Announcing The 2018-2019 Global Frontpage Graph (GFG) Outlet Ngram Dataset

Following in the footsteps of the 2018-2019 Global Frontpage Graph (GFG) Linguistic Ngram Dataset released yesterday, the 2018-2019 Global Frontpage Graph (GFG) Outlet Ngram Dataset offers the same 1-gram/unigram ngram dataset organized by outlet rather than language. This dataset includes all 50,000 outlets, not just those for which CLD2 could identify a primary language and includes outlets that have changed their URL over time (this results in a total of 1,094,244 distinct homepage URLs). Note that many outlets have appended URL parameters or redirects to their homepages over time since the GFG was launched in March 2018, meaning that you may wish to scan the FromFrontPageURL field to identify variants of the URL of the homepage of interest to group them all together for comprehensive analyses.

The final unigram dataset processed all 6.6TB of text in 1,694 seconds (28 minutes) yielding 1,133,186,994 distinct site-ngram unigram records recording the appearances of a total of 506,275,817,920 words of which there were 111,704,066 unique words (counting words that appeared on multiple sites only once).

The final bigram dataset processed 8.57TB of text in 8,011 seconds (2 hours) yielding 3,545,126,372  distinct site-ngram bigram records recording the appearances of a total of 398,895,220,934 bigrams of which there were 640,763,846 unique bigrams (counting bigrams that appear on multiple sites only once).

The final ngrams files feature one unigram/bigram per row, with three columns and are in UTF-8 format.
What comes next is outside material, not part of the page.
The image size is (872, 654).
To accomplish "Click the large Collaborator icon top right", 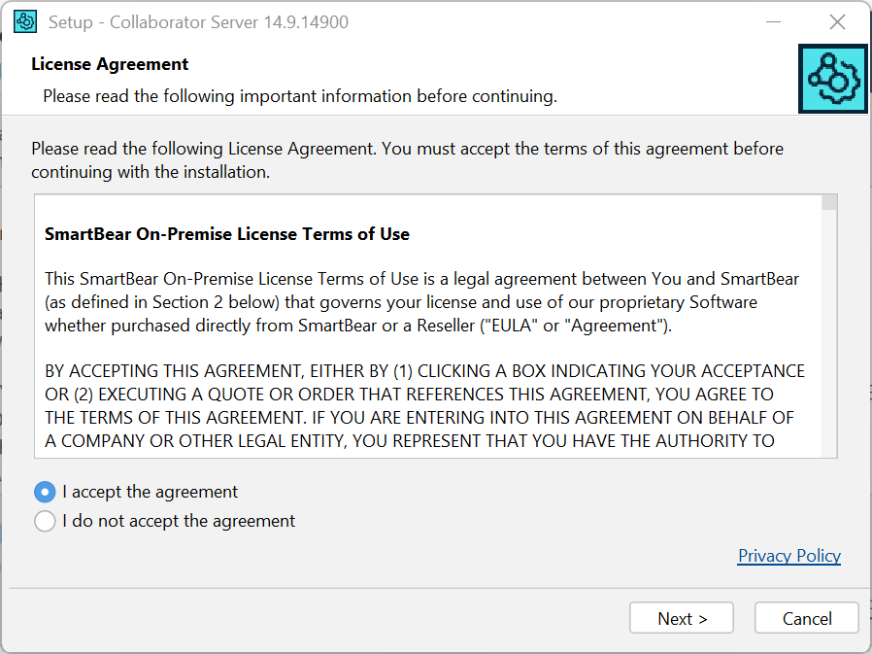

The first column is the human readable language name in CLD2 format, the second is the unigram/bigram itself and the third is the number of times it appeared in the dataset.

The datasets are also available as BigQuery tables:

We're tremendously excited to see what you're able to do with these two new linguistic datasets!

 

TECHNICAL DETAILS

For those interested in how to create ngrams at BigQuery scale, here is the query used for the unigram dataset (remove the _PARTITION_TIME parameters to run over the entire dataset).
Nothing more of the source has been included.